Wendi achieved much more than strengthening and reunifying the empire. He provided it with uniform institutions and established a pattern of government that survived into the Tang dynasty and beyond. A hardworking administrator, he employed a number of extremely able ministers who combined skill in practical statecraft with a flexible approach to ideological problems. They revived the Confucian state rituals to win favour with the literati and to establish a link with the empire of the Han, and, at the same time, they fostered Buddhism, the dominant religion of the south, attempting to establish the emperor’s image as an ideal Buddhist saint-king.

Wendi’s lasting success, however, was in practical politics and institutional reforms. In the last days of the Bei Zhou, he had been responsible for a revision of the laws, and one of his first acts on becoming emperor was to promulgate a penal code, the New Code of 581. In 583 his ministers compiled a revised code, the Kaihuang Code, and administrative statutes. These were far simpler than the laws of the Bei Zhou and were more lenient. Considerable pains were taken to ensure that local officials studied and enforced the new laws. Toward the end of Wendi’s reign, when neo-Legalist political advisers gained ascendancy at court, the application of the laws became increasingly strict. The Kaihuang code and statutes have not survived, but they provided the pattern for the Tang code, the most influential body of law in the history of East Asia.

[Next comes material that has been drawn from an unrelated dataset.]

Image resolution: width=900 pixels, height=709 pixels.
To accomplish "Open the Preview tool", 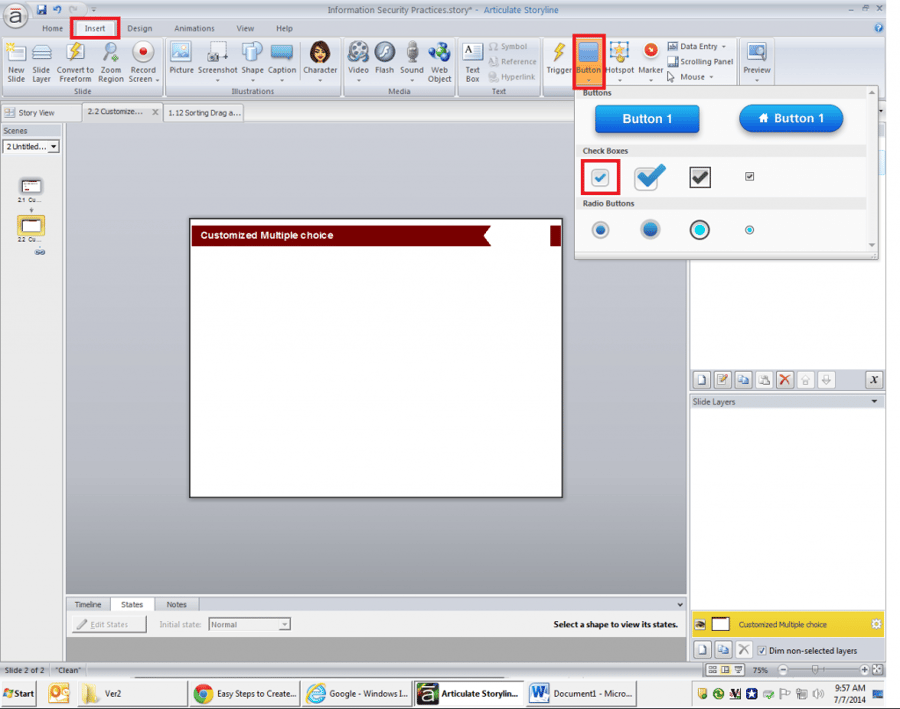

The central government under Wendi developed into a complex apparatus of ministries, boards, courts, and directorates. The conduct of its personnel was supervised by another organ, the censorate. The emperor presided over this apparatus, and all orders and legislation were issued in his name. He was assisted by the heads of the three central ministries who acted as counselors on state affairs (yiguozheng). That system later provided the basic framework for the central government of the early Tang.

Even more important, he carried out a sweeping reform and rationalization of local government. The three-level system of local administration inherited from Han times had been reduced to chaos during the 5th and 6th centuries by excessive subdivision there were innumerable local districts, some of them extremely small and dominated by single families. Wendi created a simplified structure in which a much reduced number of counties was directly subordinated to prefectures. He also rationalized the chaotic rural administrative units into a uniform system of townships ( xiang). Appointments to the chief offices in prefectures and counties were now made by the central government rather than filled by members of local influential families, as had been the practice. This reform ensured that local officials would be agents of the central government. It also integrated local officials into the normal pattern of bureaucratic promotion and in time produced a more homogeneous civil service.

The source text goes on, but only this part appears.